What the exercise asks. Please tally how many lines in the entries below include the word "Show", giving only the number.
[Records to use — start]
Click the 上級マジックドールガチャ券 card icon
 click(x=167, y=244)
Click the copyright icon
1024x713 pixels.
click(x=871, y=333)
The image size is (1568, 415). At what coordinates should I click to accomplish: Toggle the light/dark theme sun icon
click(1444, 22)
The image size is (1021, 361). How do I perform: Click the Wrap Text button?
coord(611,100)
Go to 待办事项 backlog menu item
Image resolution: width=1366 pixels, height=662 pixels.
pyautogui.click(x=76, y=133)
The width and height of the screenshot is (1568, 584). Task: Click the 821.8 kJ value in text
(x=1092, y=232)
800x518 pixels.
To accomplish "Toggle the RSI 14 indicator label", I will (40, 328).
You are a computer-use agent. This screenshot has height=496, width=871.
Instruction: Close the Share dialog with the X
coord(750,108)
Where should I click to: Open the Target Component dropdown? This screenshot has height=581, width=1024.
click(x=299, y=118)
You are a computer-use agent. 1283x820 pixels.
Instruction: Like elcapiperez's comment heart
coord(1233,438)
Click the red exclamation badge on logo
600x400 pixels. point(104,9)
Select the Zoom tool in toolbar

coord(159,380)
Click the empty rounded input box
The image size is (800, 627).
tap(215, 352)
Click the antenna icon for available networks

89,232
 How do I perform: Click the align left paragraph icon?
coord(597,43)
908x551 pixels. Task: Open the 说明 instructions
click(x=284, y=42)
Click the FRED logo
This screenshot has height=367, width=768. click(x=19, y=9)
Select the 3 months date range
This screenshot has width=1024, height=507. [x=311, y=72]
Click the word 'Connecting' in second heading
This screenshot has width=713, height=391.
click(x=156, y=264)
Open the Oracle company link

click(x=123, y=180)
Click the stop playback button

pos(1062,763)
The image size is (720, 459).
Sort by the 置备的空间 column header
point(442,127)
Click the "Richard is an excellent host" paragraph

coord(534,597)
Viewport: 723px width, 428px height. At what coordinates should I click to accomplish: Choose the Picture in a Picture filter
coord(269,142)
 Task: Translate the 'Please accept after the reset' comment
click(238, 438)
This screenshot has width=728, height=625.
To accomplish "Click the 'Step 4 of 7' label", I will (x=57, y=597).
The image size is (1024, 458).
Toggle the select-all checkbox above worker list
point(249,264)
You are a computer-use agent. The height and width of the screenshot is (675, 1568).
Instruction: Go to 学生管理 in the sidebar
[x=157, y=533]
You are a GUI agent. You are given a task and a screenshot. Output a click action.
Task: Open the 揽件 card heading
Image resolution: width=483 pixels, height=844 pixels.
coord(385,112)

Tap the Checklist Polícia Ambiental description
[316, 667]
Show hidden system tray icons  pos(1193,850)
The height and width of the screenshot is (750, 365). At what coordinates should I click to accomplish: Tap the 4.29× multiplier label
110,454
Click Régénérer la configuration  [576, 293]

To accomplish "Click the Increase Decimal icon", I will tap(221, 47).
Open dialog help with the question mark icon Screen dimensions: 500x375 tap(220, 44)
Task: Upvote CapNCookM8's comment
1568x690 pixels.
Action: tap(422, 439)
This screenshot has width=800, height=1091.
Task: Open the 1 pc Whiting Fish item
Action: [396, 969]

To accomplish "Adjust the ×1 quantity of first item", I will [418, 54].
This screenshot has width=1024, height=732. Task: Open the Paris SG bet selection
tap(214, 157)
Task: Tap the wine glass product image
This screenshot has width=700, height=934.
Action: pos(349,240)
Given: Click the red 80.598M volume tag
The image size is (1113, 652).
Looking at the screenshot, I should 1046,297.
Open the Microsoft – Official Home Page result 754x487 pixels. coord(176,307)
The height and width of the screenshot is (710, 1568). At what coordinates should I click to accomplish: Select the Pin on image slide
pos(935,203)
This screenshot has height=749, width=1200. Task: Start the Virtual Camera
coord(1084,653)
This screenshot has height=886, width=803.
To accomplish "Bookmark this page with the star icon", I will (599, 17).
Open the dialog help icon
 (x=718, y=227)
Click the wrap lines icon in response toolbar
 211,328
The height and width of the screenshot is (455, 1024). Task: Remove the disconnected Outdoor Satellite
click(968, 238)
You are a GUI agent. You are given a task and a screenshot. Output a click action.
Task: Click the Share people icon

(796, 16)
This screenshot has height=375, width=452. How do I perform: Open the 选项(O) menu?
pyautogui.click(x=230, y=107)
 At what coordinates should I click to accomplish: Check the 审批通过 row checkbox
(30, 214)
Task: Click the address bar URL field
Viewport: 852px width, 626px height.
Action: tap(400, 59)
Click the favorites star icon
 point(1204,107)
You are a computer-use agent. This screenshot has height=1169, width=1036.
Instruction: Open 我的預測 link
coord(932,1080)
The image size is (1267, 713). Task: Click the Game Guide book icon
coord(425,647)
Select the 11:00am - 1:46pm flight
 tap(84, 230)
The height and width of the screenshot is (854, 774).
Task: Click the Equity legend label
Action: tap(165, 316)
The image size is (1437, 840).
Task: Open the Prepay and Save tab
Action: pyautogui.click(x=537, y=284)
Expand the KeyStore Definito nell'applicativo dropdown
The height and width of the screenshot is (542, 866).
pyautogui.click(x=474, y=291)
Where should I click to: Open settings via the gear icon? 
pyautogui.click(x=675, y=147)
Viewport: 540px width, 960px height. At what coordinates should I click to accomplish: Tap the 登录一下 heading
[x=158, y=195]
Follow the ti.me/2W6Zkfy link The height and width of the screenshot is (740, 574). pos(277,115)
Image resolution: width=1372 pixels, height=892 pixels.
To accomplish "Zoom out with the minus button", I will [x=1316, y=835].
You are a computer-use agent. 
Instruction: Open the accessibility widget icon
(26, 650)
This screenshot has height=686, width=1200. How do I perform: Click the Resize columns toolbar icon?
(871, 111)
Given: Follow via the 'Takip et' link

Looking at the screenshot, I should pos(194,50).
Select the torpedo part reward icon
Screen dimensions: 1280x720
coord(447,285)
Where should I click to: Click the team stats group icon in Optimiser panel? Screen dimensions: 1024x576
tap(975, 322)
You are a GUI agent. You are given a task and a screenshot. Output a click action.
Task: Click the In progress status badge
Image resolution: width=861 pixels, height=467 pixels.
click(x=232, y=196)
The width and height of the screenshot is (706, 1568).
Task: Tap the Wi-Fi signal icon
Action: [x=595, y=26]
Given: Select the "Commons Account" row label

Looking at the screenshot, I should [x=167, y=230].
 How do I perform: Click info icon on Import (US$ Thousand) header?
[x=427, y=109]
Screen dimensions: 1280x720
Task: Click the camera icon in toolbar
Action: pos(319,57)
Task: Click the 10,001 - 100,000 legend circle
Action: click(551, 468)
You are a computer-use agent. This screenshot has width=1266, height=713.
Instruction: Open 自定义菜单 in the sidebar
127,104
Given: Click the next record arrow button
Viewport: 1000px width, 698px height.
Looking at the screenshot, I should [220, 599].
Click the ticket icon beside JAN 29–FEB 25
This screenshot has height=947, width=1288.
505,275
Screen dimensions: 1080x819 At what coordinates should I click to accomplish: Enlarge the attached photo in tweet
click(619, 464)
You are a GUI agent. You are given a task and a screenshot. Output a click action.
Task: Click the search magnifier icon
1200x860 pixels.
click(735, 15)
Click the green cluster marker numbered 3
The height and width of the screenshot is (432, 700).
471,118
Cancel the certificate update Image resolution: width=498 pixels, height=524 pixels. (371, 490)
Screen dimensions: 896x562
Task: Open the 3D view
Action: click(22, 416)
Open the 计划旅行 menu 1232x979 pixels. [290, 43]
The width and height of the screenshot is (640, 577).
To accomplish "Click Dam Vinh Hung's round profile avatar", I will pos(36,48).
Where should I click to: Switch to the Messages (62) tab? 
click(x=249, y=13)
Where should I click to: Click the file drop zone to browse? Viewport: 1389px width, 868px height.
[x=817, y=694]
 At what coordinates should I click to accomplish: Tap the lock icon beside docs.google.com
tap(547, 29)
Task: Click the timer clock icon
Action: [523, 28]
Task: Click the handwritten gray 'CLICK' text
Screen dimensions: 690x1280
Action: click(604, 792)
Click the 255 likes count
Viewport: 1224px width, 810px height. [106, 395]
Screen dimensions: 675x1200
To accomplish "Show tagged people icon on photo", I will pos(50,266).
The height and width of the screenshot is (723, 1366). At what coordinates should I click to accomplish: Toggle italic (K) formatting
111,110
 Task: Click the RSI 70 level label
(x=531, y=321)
[Records to use — finish]
Exercise response. 2